One of the most common postoperative complications seen after open heart surgeries is an infection at the surgical site. The infection can develop in the surgical wound of either the patient's sternum or leg. It is believed that surgical site infections (SSIs) affect 2 to 20% of coronary artery bypass graft (CABG) procedures and can be devastating for patients.
CABG is the most common type of open heart procedure performed in the U.S., with approximately 159,000 surgeries performed in 2013 alone. The reduction of SSI rate can provide two primary benefits: fewer postoperative complications and reduced length of hospital stay.
The Vancouver General Hospital in Vancouver, British Columbia participated in the American College of Surgeons National Surgical Quality Improvement Program (ACS NSQIP). The NSQIP database is a leading nationally validated, risk-adjusted, outcomes based programme that has been designed to measure and improve the quality of surgical care provided in hospitals.
The average cardiac NSQIP SSI rate at Vancouver General Hospital was 7%, twice that of other hospitals that also participate in ACS NSQIP. That is precisely why Dr. Klein, MD, FRCP, study co-author and an anaesthesiologist at the University of British Columbia and other members of Vancouver General's cardiac surgery quality improvement team led the effort to reduce SSI reduction. Their goal was to reduce this rate to 2%. They were successful at doing so and were able to lower the infection rate to 1.6% in nine months, a dramatic 77% reduction.
The lead author of the study, Barbara A. Drake, RN, Clinical Quality and Safety Coordinator for General Hospital believes the successful reduction was primarily achieved through teamwork and through the inclusion of all healthcare disciplines that are involved in the care of cardiac surgical patients. These included surgeons, anaesthesiologist, nurse practitioners, infection control specialists, quality coordinators, pharmacist, educators, nurse leaders and staff nurses.
These reductions were also achieved by improving guidelines for prophylactic antibiotic use.

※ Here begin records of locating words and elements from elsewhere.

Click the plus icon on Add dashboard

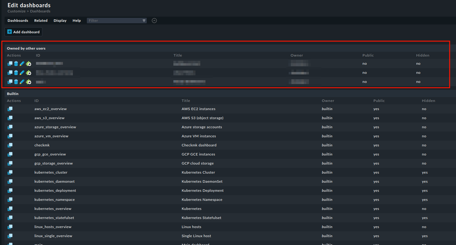10,32
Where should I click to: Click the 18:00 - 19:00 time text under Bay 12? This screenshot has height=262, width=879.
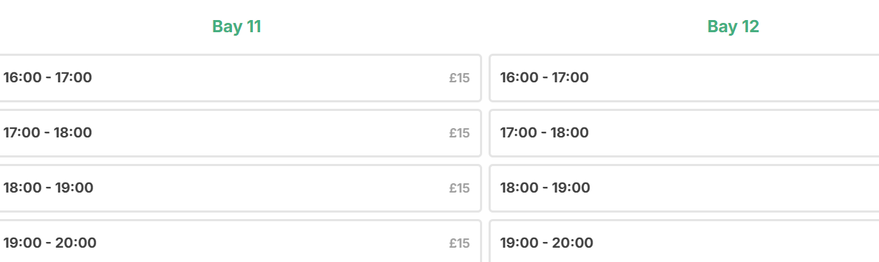(x=545, y=188)
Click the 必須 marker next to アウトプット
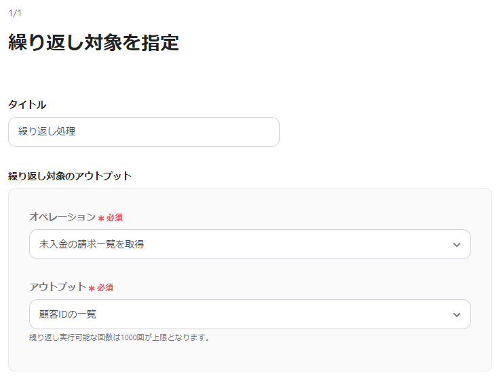 (x=105, y=288)
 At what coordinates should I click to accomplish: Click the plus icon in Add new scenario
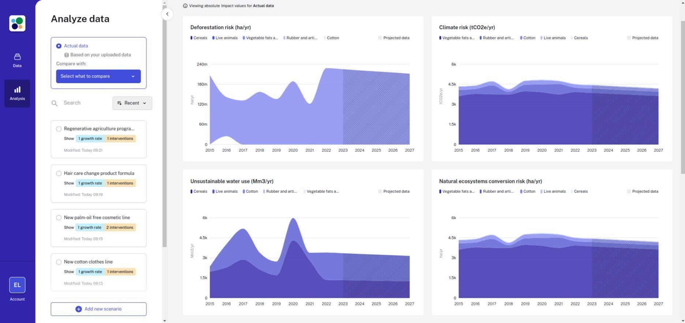pos(78,309)
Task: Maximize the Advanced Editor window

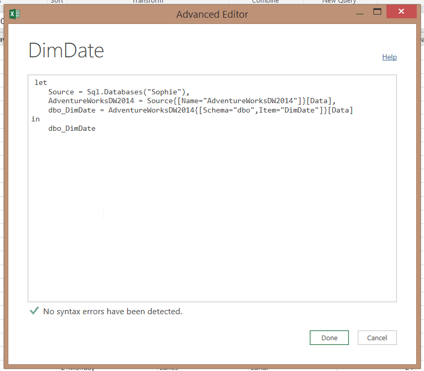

The routinely administered, weight-based intravenous dose of antibiotics was given to patients at the best time and was repeated in patients during long surgical procedures. Patients also received new types of wound dressings that were especially designed to reduce the chances of infection. Patient body temperatures were normalised as soon as they were off the cardiac surgery bypass machine. This also helped reduce the chances of infection.
The SSI reduction program implemented by Vancouver General Hospital was called CLEAN, an acronym for C: Clean hands before touching the dressing, chlorhexidine wipes used on the body before surgery, clippers used for hair removal, and nasal decolonisation; L: leave the dressing on for 72 hours postoperatively, and leave the chlorhexidine disinfection or six hours after operation; E: engage patients and staff to implement best practices for maximum prevention; A: appropriate use of antibiotics; N: normothermia, normal blood glucose, nutritious meals and no smoking.
By achieving these reductions, the hospital was able to save $300,000 a year. According to Dr. Klein, "This project shows it is possible to really improve patient outcomes and obtain excellent compliance from physicians in changing clinical practice."